Bretonnian Castles are the magnificent fortresses that dot the landscape of fair Bretonnia, ranging from minor keeps to massive fortress-cities.
Due to the varying landscape of Bretonnia, castles are very rarely built to the same design. Some are sited on crags, making them inaccessible to all but the most determined invader. Others are built on fairly flat terrain, and so are normally surrounded by a moat that is easy to defend but almost impossible to attack across. Castles located on islands in the midst of marshes are quite common, and along the coast the castles of ruling Barons can be found on spectacular cliffs and islands which provide excellent defensive positions for an army to keep watch against seaborne invaders.
The largest castles are located in Bretonnia's cities, all of which are a mix of peasant slum and exquisite grandeur, surrounded by high walls and tall towers. Although still a populace mainly concerned with agriculture, Bretonnian cities grow each year, as more and more smallfolk head to there for work and safety. In many cases, the urban sprawl has overrun its original boundaries and foulburgs have cropped up, clinging to the sides of the curtain walls like limpets to a prow. On higher ground are the more stately structures, nobles' manses and baronial castles, all sporting the distinctive Bretonnian round towers. Bretonnia's largest cities are tall, as they are almost always built on high ground. Their castles are also relatively tall and thin compared to the large square and absurdist blocks of Empire architecture. It is thought that Bretonnian style mimics the round, spire-like ruined towers of the High Elf colonies still dotted around the region - a legacy of the Elven occupation that occurred generations before man united into nations.

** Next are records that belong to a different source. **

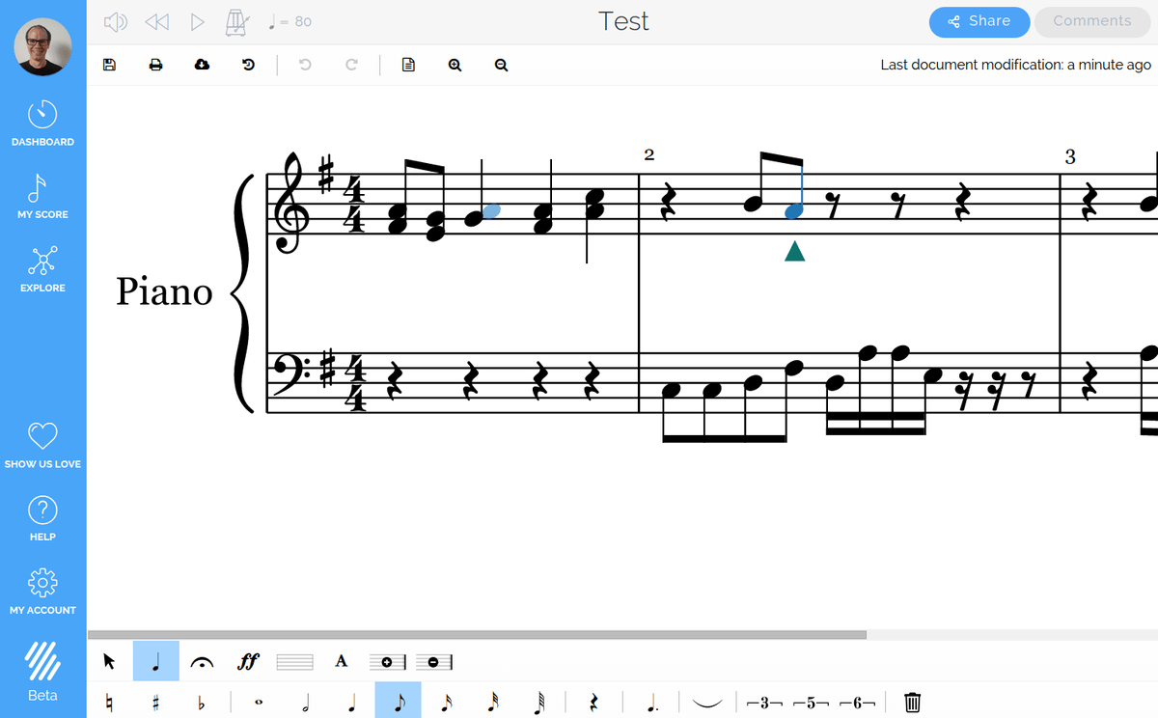Click the remove measure icon
Viewport: 1158px width, 718px height.
point(433,661)
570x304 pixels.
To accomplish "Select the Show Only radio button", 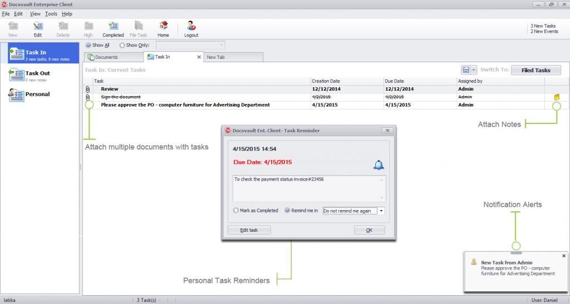I will pos(122,46).
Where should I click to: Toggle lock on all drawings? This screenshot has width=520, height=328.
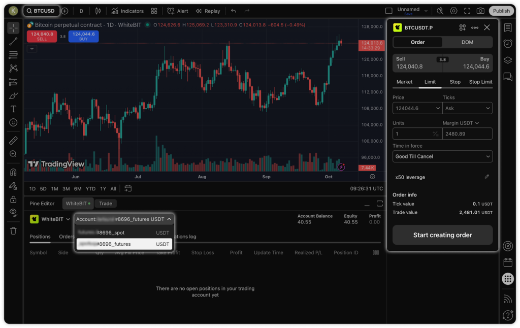point(13,199)
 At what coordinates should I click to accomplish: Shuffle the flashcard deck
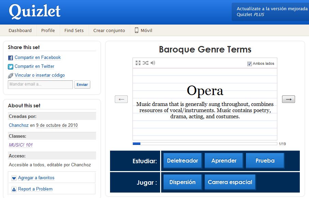pyautogui.click(x=145, y=63)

As prolific builders of castles, improved stone masonry techniques and construction methods appeal to even the aggressively-feudalist Bretonnians. Unlike other areas of technological advancement, Bretonnian nobles are very keen on anything that speeds the process of building and maintaining the castles and strongholds from which their lands are defended from invaders. As a result, many improved construction methods have come along quickly and naturally out of necessity. It is important to remember, however, that the nobles’ preferred solution – in any situation – is always to throw more peasants at a problem until it goes away.
- "A trove of exquisite weaponry and armour, some said to be as old as the Grail Companions themselves."
- —The Armouries of Bretonnia's nobility.
Skilled blacksmiths gravitate to more prosperous castles, towns and cities, rarely staying in villages where little business can be found. Talented blacksmiths are highly sought after in Bretonnia, being one of the few peasant trades that Knights do not look down upon on. Of course, this is probably because the nobility need their horses shoeing, their lances in ready supply, their swords sharp and the dents in their armour knocked out. As such, all Bretonnian castles have their own resident blacksmith.
Castle armouries of the oldest families are collections of antiques, powerful relics, practical equipment stores and workshops. It is said that in the armouries in the palace of Couronne, there are relics of the Grail Companions, one of Gilles le Breton's suits of armour, and even weapons of Elven origin - artefacts abandoned when the Elves left the Old World.